1) Standard deviation measures historical volatility. A high standard deviation suggests high volatility, while lower standard deviation would refer to more stability.
2) Beta is the tendency of a fund's returns to respond to market swings. A beta of 1 indicates that the fund price will move with the market. A beta of less than 1 means that the security will be less volatile than the market. A beta of greater than 1 indicates that the security's price will be more volatile than the market.
( Beta, is measured in terms of Funds co-relation to the Benchmark, declared, like Nifty 50, BSE 200, MSCI Indices etc )
3) Sharpe Ratio is used to characterise how well the return of an asset compensates the investor for the risk taken. The greater a portfolio's Sharpe ratio, the better its risk-adjusted performance has been.
This is a raw major of the performance of the Fund Manager. The ratio of Fund manager's success after risking the Capital, over returns on risk free investment.

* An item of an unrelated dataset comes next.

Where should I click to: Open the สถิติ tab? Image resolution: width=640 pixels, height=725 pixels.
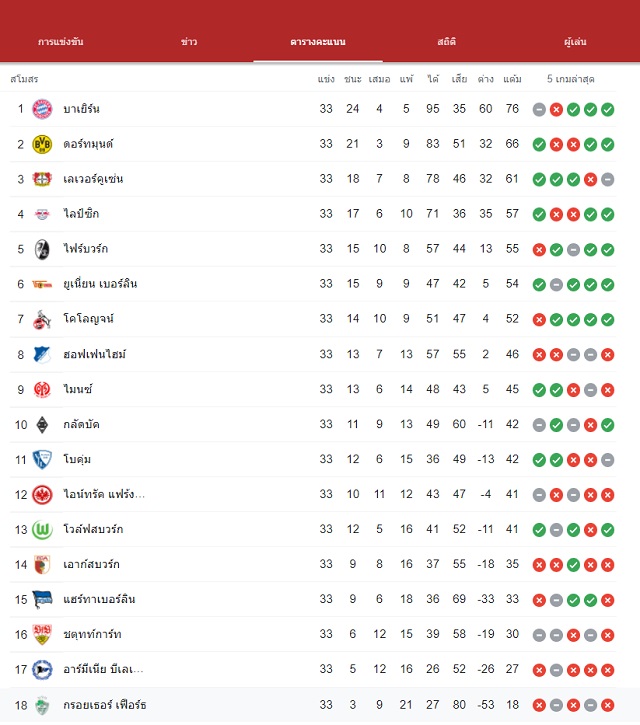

4) Portfolio Turnover Ratio is the percentage of a fund’s assets that have changed over the course of a year.
Fund managers churn the portfolio, to tune and adjust folio for Return on Investment and Hedge the Risk. The Portfolio turnover ratio, indicate the same.
High P.T.R. suggest 1) Fund Managers confidence on the Market conditions and Investment Decisions/Convictions.
2) Higher Inflow or Outflows, if read alongwith AUM of the Fund scheme and S.D.
3) Higher Brokerages thus higher expenses.